Stannard blow brings Aussies closer together
HE narrowly avoided being yet another hard luck story but Maurice Longbottom says the adversity buffeting the Australian mens sevens team will only make them stronger at the Commonwealth Games.
Longbottom, who overcame an ankle injury just in time to play on the Gold Coast, and the Aussie mens team flew into the Gold Coast on Tuesday after basing their camp in Sydney.
They arrived minus four key players, however, with two captains Lewis Holland (hamstring) and James Stannard (fractured skull) ruled out in the last few weeks, and Simon Kennewell (knee) also sidelined.
Experienced former captain Ed Jenkins was also forced to retire recently with a shoulder injury.
The awful circumstances of Stannard's injury - an alleged coward's punch - rocked the team but they were buoyed by the veteran turning up to training on Monday to wish them well.
Coach Andy Friend has had his hands full ahead of his last tournament in charge, following an awkwardly timed decision by Rugby Australia last month to replace him with current women's coach Tim Walsh.
The bad luck has stacked up on Australia ahead of a Commonwealth Games where the world's top three nations Fiji, New Zealand and South Africa are competing.
But the Aussies believe the adversity has a silver lining.
"We have had a lot of downs leading up to it, but if anything it has probably made our group stronger," Longbottom said.
"We have come together tightly and I have felt that in training. We are just doing everything at 110 per cent. If anything it has pushed us more, and motivated us even more."
Longbottom is a relieved man after recovering from a syndesmosis injury he feared would keep him out of the Games.
The 24-year-old, who is in his first season, emerged as a hot-stepping cult hero at the Sydney Sevens after scoring a sizzling solo try against New Zealand, on the way to Australia's tournament win.

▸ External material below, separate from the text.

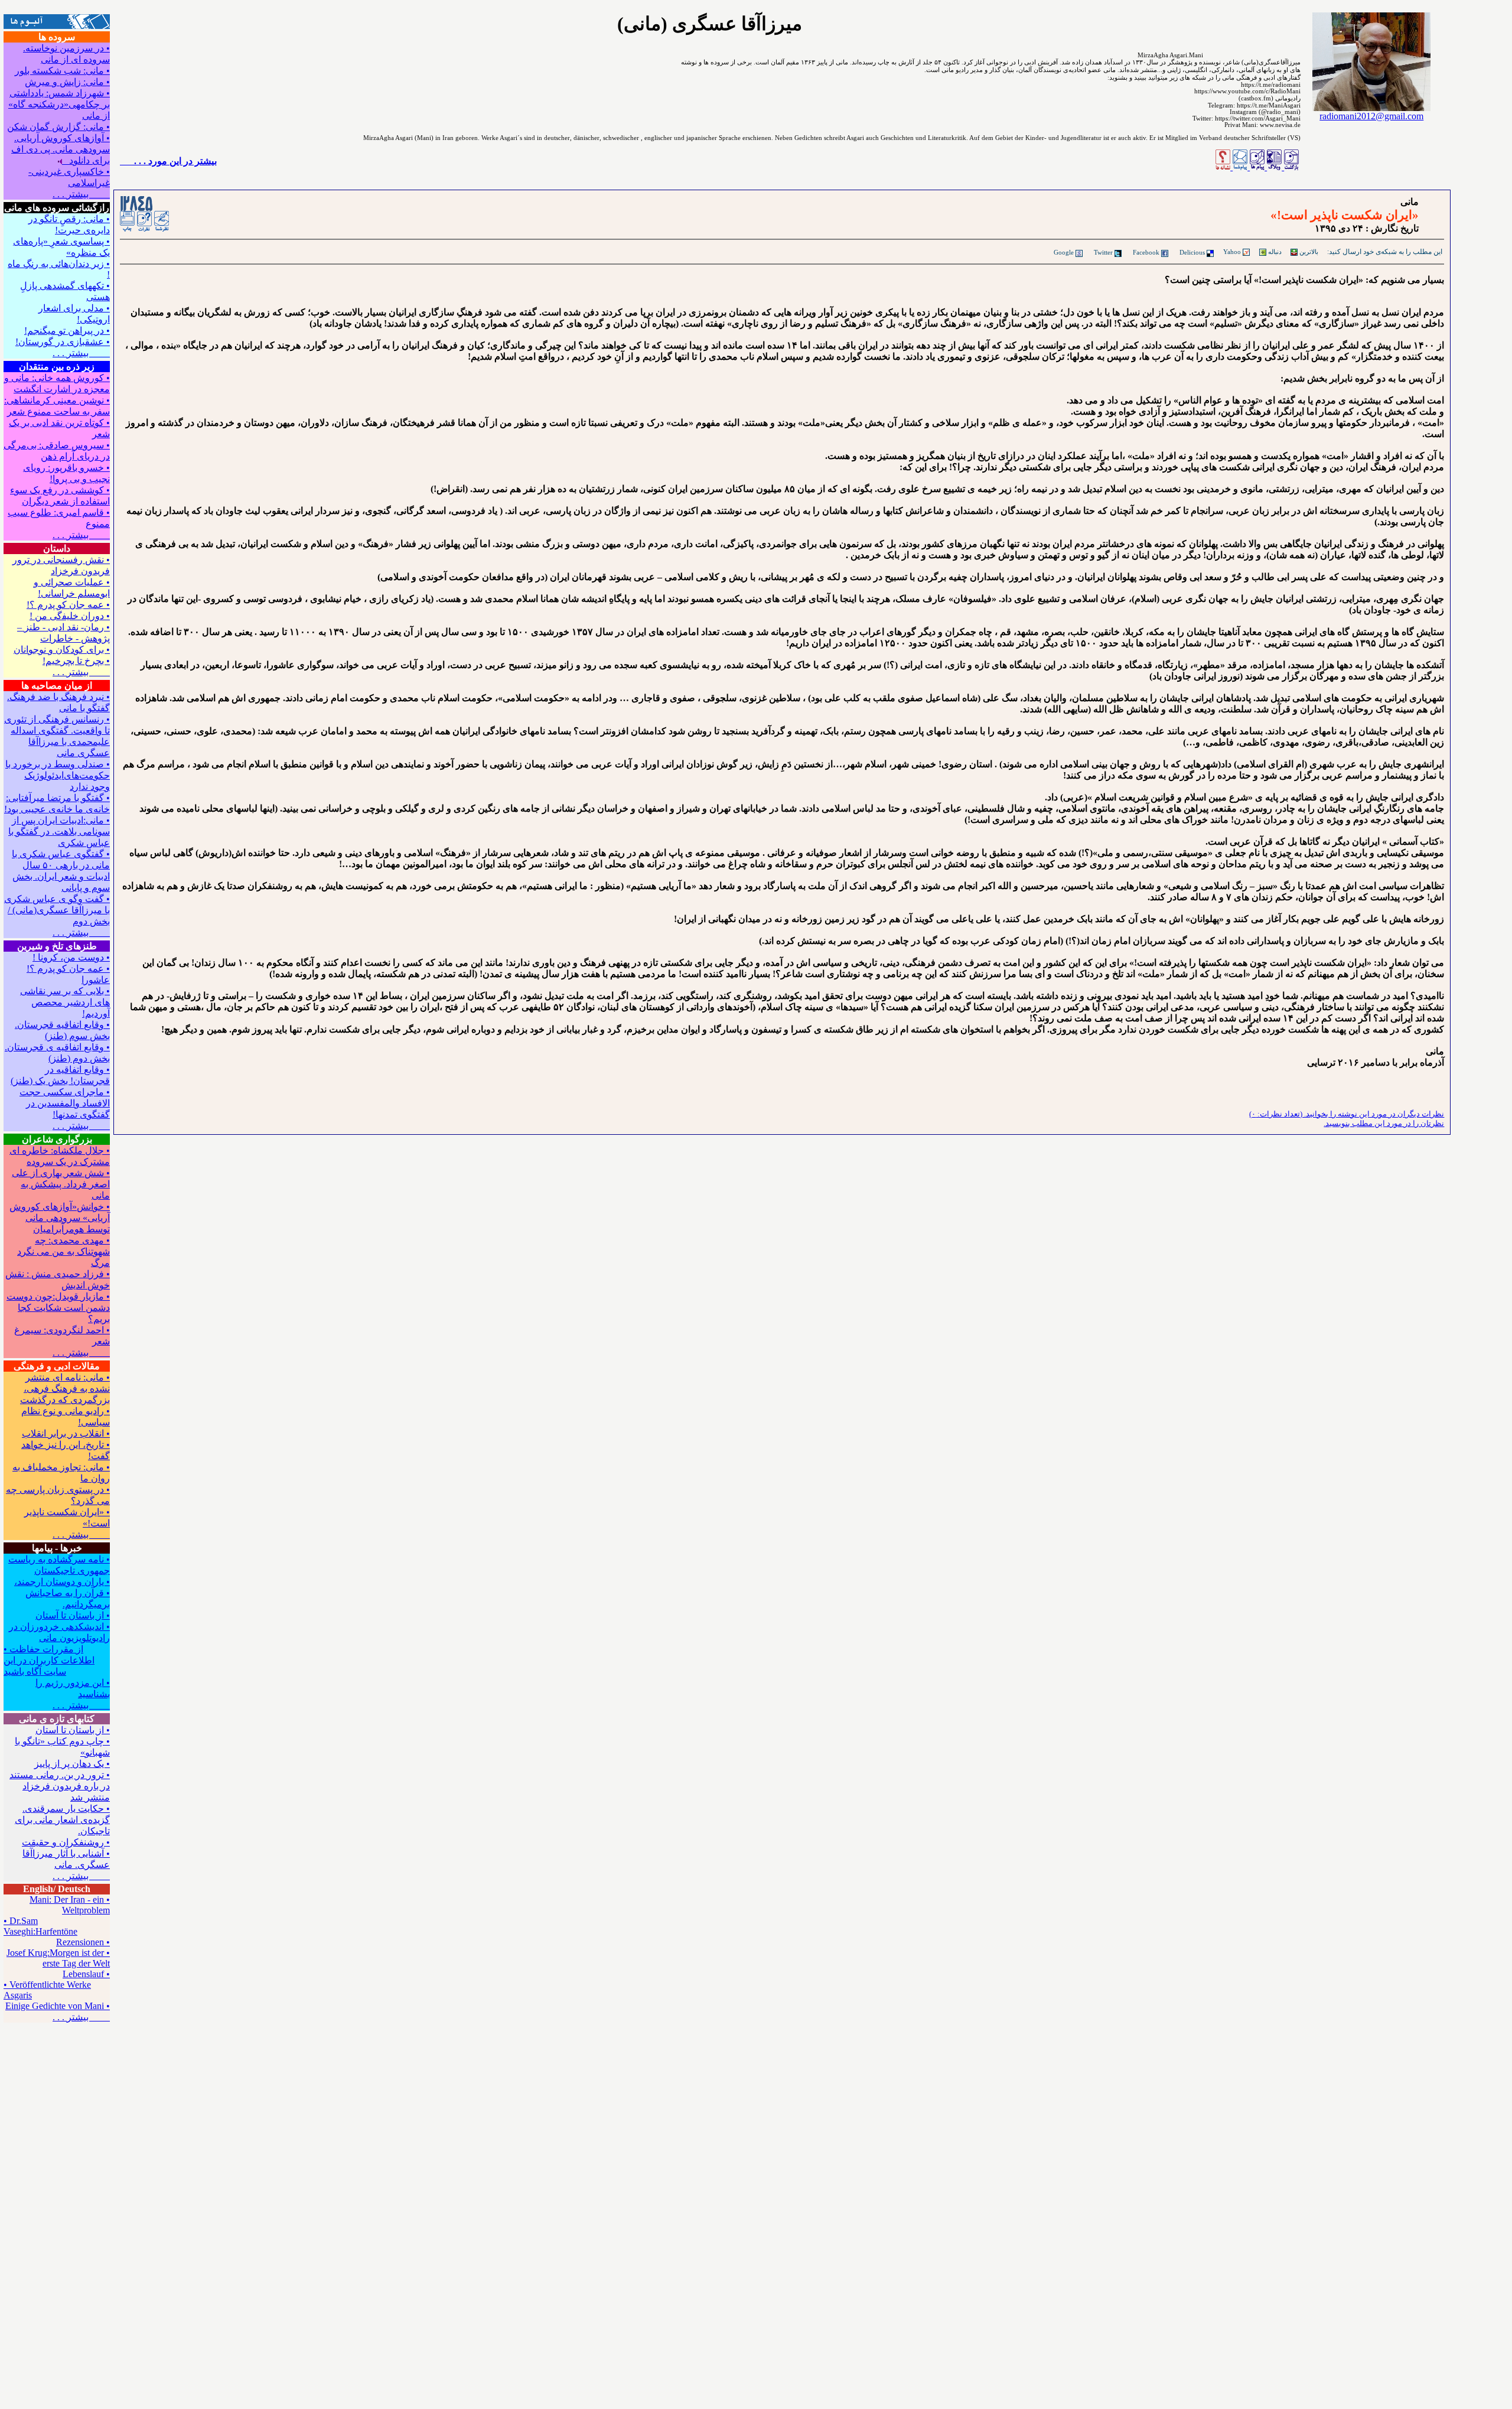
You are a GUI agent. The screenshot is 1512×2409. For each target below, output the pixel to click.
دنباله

But he picked up an injury the next weekend in New Zealand and feared it was serious.
"I got back into the room and I was pretty devastated, I was in a dark place then," Longbottom said.
"But the boys got around me and Friendy got around me and they said just get in there and do my rehab and I will be ready to go. You work so hard to get to something and then you get injured. But having the support behind me made it a lot easier.
"I did everything right for my recovery and the speaking to Friendy he gave me a couple of deadlines to make, and I made those.
"Here we are now, getting ready for the big dance."
Longbottom is a proud indigenous man, who hails from La Perouse. He said he would be proudly flying the flag for his people, along with fellow Aboriginal sevens star John Porch.
"I wear an Aboriginal flag in my mouthguard and that means a lot to me," Longbottom said.
"Johnny and I talk about it, we are definitely both proud indigenous men."